マンションエントランスで盛大に罵りあってしまった……

コロナで喧嘩

新型コロナウイルスの影響で、家にこもりがちな日々。自宅待機、リモートワーク、いずれにしてもストレスフルな状態が続いている。

 

夫が急に怒鳴りだして

マキさん(46歳)は、結婚して17年。高校生と中学生の子どもは休校。夫は自宅勤務、彼女自身はパート先から自宅待機を言い渡されている。

「子どもたちは人のいない場所で多少のストレス発散はしているみたいですが、夫と私はこの事態にイライラが募っています」

生活必需品のトイレットペーパーもいまだなかなか手に入らない。ところが2週間ほど前、夕食後にスーパーに行ってみると、たまたま荷出しの時間だったようでトイレットペーパーを発見。もちろんひとりひとつだ。

「夫に電話をかけて今すぐ来て、と。うち、本当にトイレットペーパーがなくて大変だったので、夫にも買ってもらおうと思ったんですよ」

夫は何かあったのかと駆けつけてきたが、用件がトイレットペーパー購入だったため、「くだらないことで呼びつけて」と激怒。
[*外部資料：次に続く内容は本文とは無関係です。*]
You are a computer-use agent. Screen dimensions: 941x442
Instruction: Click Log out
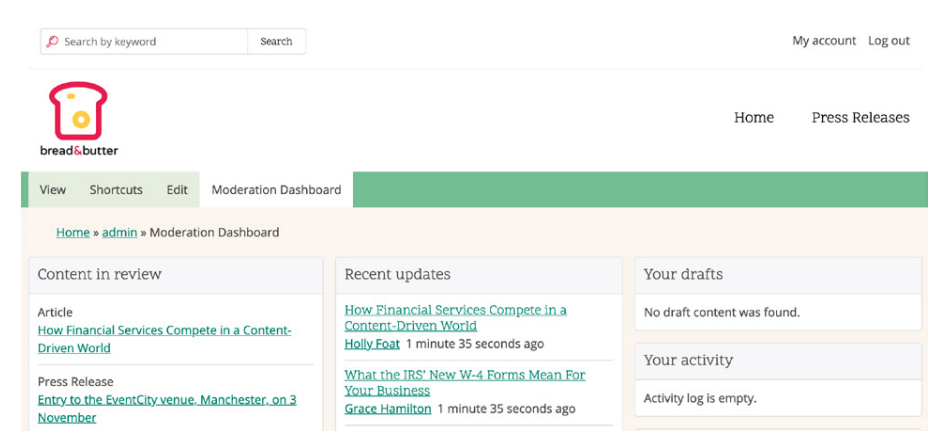(889, 41)
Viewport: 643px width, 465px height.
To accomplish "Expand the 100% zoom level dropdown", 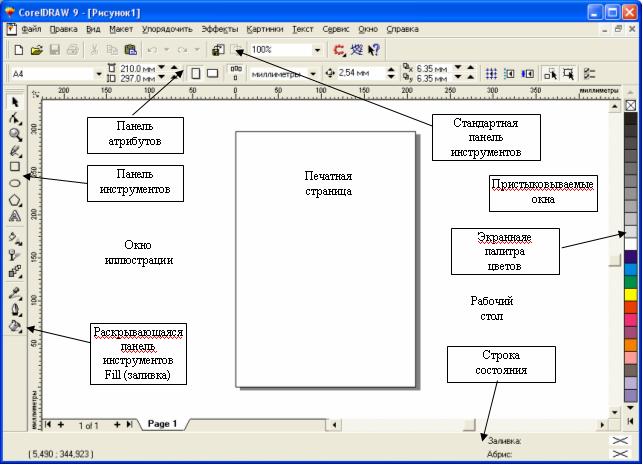I will (x=318, y=49).
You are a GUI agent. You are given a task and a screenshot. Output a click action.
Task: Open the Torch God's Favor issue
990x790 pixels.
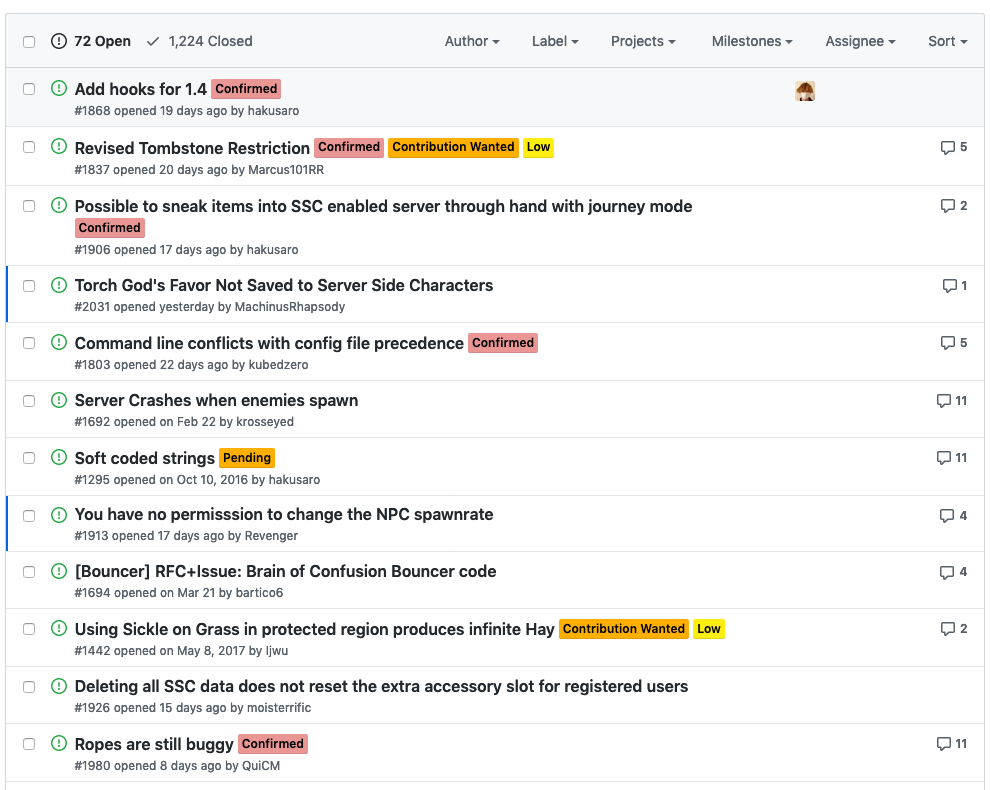point(284,285)
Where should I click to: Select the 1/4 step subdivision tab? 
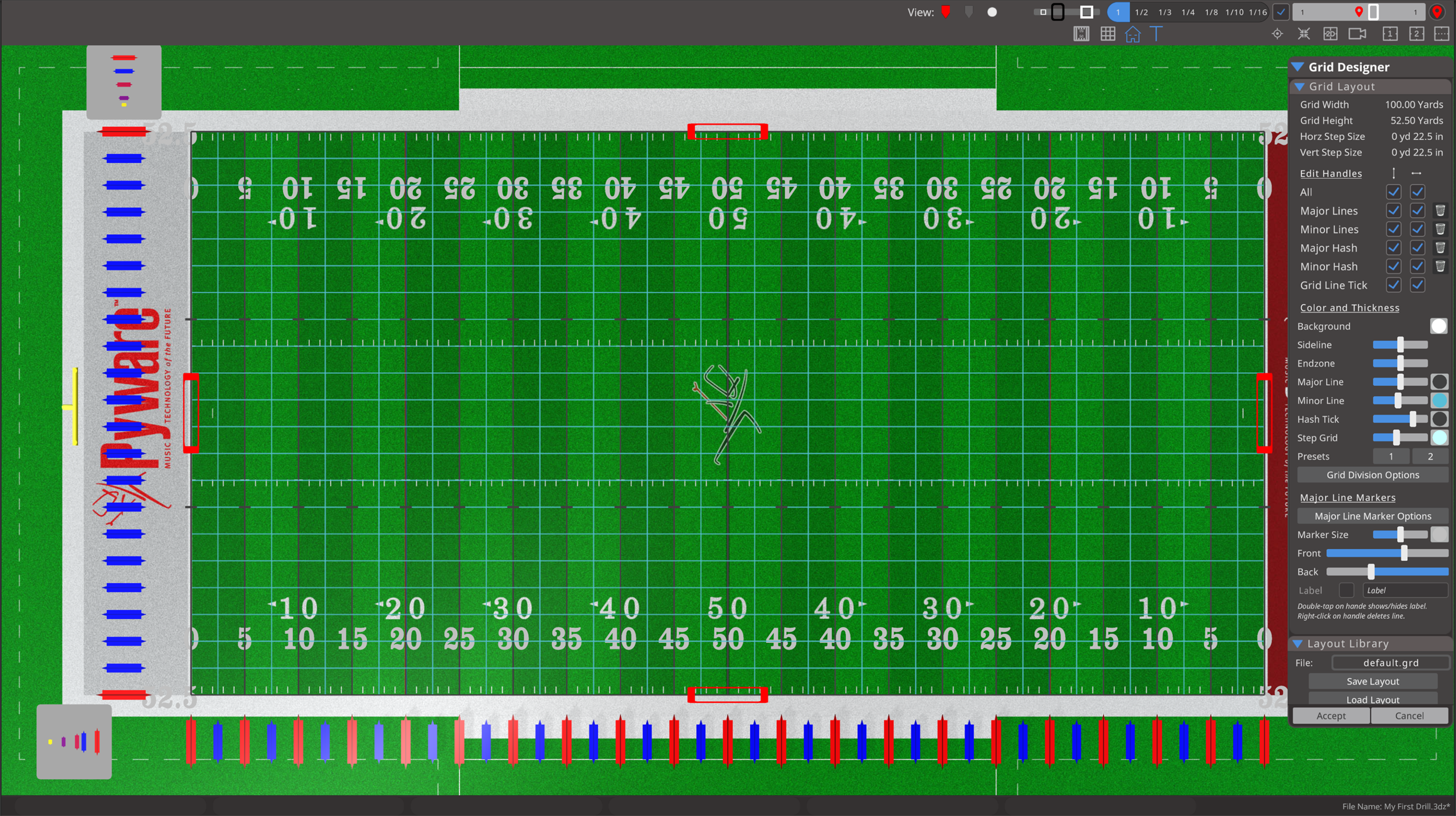point(1188,12)
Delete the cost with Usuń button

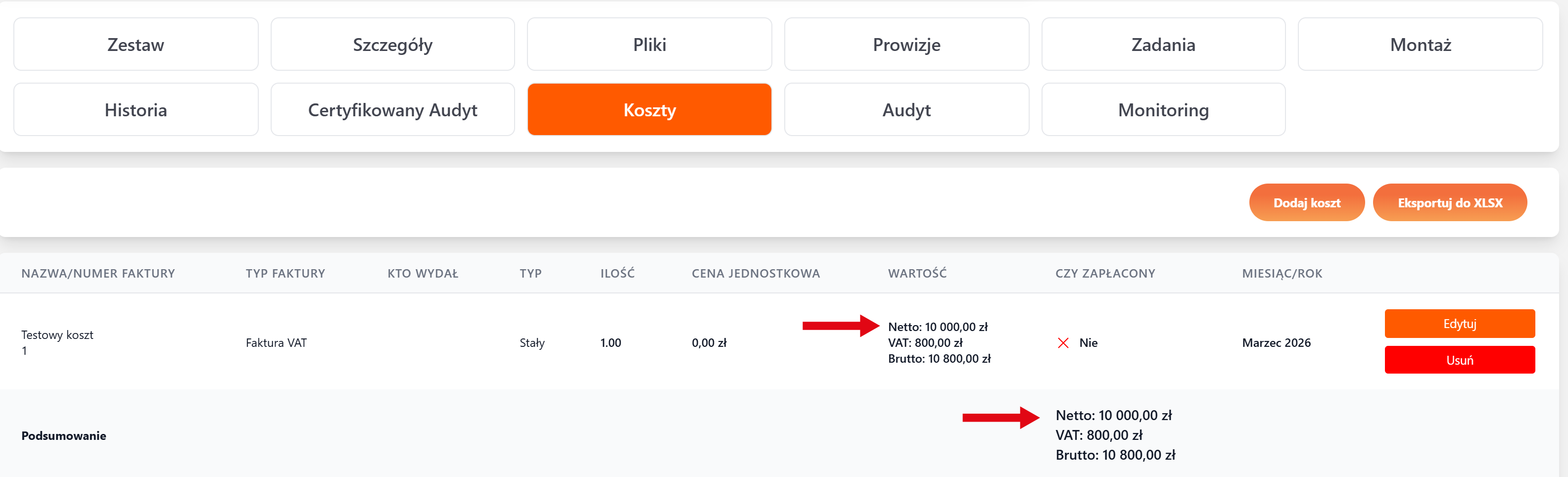click(x=1459, y=360)
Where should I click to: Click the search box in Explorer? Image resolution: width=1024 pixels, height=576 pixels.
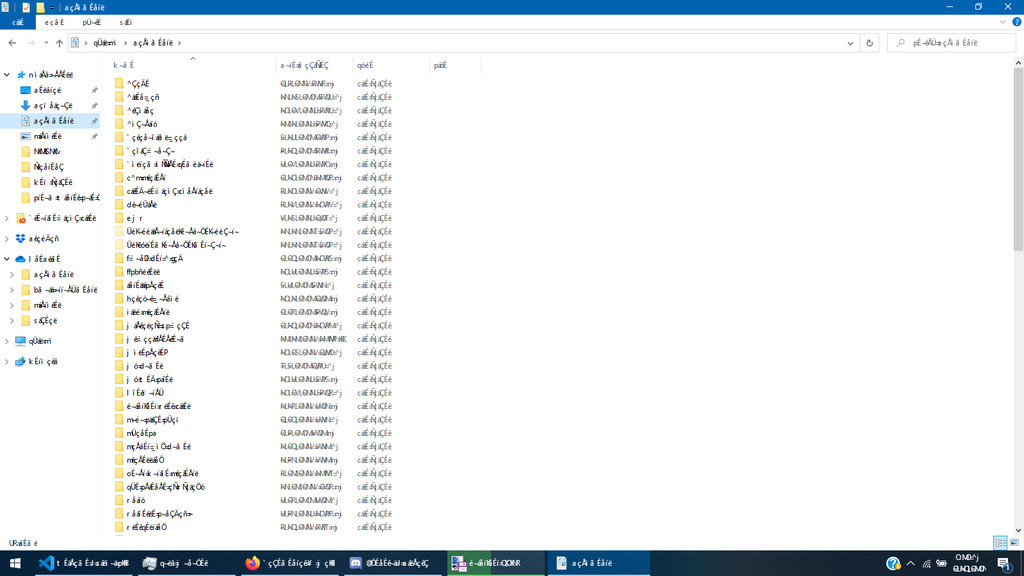tap(950, 43)
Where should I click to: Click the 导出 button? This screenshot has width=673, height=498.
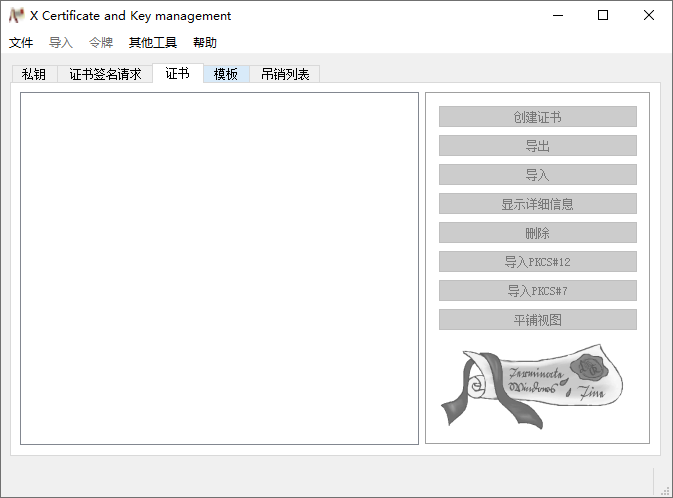[537, 146]
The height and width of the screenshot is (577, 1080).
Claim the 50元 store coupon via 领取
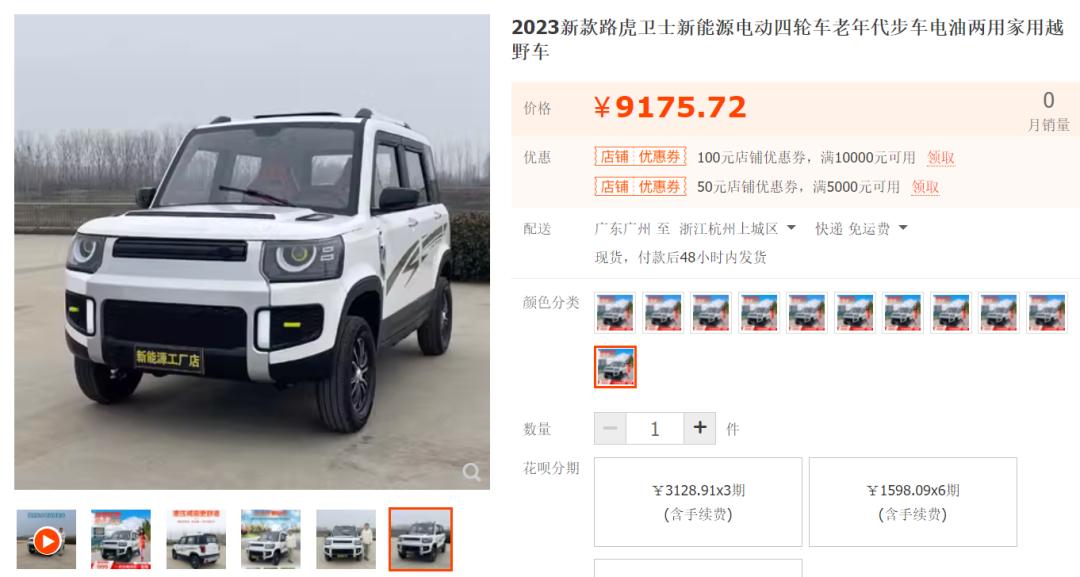click(925, 187)
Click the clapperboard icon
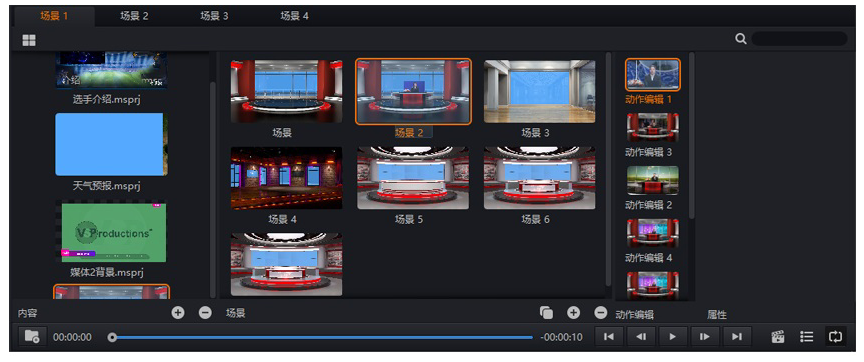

「くだらなくない、と私は反論。帰り道でも夫はずっとぐだぐだ文句を言っていて。自宅のマンションのエントランスに入ったとき、私が『買えてよかった、本当に』と言うと、夫は爆発。『オレのおかげで2つ買えたんだろ!』と。『私が電話したからでしょ』と私も怒鳴り返しました。今思えばつまらないことで怒鳴りあっていたんだけど」

エントランスにたまたま入ってきた近所の女性が目を丸くしていたというから、壮絶な怒鳴りあいだったようだ。

 

怒鳴りあえないつらさ

翌日、エントランスで目を丸くしていた近所の女性がマキさんを尋ねてきた。マンションの外廊下で、お互いにマスクをし、距離をとって話してみると意外な内容だった。

「彼女が言うには、彼女のところもご主人が在宅勤務になってイライラしてすぐ怒鳴るんですって。でも彼女は言い返せない。キッチンの隅で泣いてばかりいるそうです。そうしているうちにキッチンの隅でお酒を飲むようになってしまった、と。前の晩、私と夫が怒鳴りあっているのを見て、羨ましかったんですって。そんなこと言われてもねえ(笑)」

マキさんは、夫に怒鳴られてひたすら我慢している彼女に、一度でいいから怒鳴り返すだけの勇気をもてと励ましたそう。

「こんなときだから、ケンカになってもいい、お互いに言いたいことを言わないとますますストレスがたまるだけですからね。聞けばその彼女、元は職場の上司だった男性と結婚したんだそうです。当時の関係が今も尾をひいているのかもしれない。結婚して10年たつというから、もう上司と部下の関係を脱したほうがいい、そのきっかけが今なんじゃないのと話したんです」

つい数日前、また彼女と話す機会があったそう。なんと、夫が家を出て行ってしまったそうだ。怒鳴る夫に彼女が言い返し、壮絶なケンカになったのだが、夫はその勢いで家を飛び出し、「もう帰らない」と言っているということだった。

「私がよけいなことを言ったばかりにと彼女に謝ったら、『かえってすっきりしました。夫とはもともと性格が合わなかったのかもしれない』と、妙に晴れやかな顔をしていました。ご主人、今は会社近くのホテル住まいみたい。仕事にも行けるからかえっていいんじゃないかと彼女は笑っていました」

これからどうなるかはわからない。ただ、物理的に距離ができたことでお互いに冷静にはなれるだろう。

そもそも、妻が言いたいことを言っただけで夫が家を出て行ってしまうような関係は、夫婦としてあまり自然ではない。話し合いができない関係に発展はないのだ。

「彼女の話を聞いて、今度は私が彼女を羨ましく思いました。うちも物理的に距離を置きたいです。もう怒鳴りあうのも疲れて、今は無関心時期に入っていますけど」

世間には、こんな夫婦があふれているのかもしれない。